- **Task statement**
Copy out every line of the data that has the word "computer" somewhere in it.

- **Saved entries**
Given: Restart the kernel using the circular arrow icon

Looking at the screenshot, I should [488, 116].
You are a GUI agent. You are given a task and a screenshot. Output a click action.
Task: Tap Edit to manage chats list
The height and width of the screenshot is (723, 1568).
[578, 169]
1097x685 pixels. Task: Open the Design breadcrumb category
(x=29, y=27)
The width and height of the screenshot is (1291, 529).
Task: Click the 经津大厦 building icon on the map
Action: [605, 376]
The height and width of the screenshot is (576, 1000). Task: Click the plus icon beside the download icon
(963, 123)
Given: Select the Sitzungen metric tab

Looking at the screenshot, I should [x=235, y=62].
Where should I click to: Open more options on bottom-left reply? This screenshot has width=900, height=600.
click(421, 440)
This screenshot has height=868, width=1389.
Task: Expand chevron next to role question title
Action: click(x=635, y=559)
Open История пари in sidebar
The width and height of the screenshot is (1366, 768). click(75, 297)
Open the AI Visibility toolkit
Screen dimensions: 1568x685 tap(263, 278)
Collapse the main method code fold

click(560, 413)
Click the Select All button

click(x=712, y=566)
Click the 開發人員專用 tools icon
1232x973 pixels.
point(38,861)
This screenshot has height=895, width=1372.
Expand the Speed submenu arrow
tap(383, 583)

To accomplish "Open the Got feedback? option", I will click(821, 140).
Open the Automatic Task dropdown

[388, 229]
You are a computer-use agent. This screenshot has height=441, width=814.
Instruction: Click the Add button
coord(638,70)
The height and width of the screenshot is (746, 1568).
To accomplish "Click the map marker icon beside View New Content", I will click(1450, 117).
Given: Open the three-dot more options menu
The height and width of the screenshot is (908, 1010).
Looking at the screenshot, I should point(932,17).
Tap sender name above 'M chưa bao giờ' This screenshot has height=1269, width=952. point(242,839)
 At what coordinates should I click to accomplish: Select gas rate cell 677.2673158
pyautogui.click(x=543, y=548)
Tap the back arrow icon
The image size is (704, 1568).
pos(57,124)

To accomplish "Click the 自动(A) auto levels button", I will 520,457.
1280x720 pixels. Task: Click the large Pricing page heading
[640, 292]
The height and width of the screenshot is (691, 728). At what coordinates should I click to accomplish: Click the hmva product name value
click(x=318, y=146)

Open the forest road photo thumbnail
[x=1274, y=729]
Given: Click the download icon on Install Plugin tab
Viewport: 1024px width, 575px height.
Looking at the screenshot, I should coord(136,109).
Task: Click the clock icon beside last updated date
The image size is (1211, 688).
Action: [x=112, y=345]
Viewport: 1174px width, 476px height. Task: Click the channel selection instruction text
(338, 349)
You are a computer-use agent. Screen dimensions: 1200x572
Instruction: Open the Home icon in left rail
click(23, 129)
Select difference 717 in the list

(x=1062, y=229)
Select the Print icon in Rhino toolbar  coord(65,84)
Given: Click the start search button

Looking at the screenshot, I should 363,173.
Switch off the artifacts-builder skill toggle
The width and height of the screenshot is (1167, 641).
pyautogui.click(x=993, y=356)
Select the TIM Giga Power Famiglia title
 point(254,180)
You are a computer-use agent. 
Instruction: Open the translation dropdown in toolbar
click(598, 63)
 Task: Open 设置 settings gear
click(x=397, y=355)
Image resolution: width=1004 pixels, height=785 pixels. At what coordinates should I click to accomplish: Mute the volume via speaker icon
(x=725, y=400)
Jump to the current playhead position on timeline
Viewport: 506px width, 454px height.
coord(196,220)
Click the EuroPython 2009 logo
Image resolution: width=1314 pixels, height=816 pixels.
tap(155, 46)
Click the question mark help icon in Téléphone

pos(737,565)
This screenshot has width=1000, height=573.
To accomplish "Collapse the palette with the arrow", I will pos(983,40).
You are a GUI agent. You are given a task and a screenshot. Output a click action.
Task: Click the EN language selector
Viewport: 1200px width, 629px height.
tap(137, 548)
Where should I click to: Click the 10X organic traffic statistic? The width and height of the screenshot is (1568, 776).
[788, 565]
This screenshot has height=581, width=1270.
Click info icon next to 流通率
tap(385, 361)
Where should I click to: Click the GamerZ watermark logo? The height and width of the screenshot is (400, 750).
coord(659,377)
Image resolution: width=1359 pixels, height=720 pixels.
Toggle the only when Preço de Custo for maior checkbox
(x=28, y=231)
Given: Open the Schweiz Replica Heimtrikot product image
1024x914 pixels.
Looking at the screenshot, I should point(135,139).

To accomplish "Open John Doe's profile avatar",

- **Response area**
You are a computer-use agent. This screenshot has height=441, width=814.
You are a computer-use agent. Screen dimensions: 1200x572
You are a computer-use agent. 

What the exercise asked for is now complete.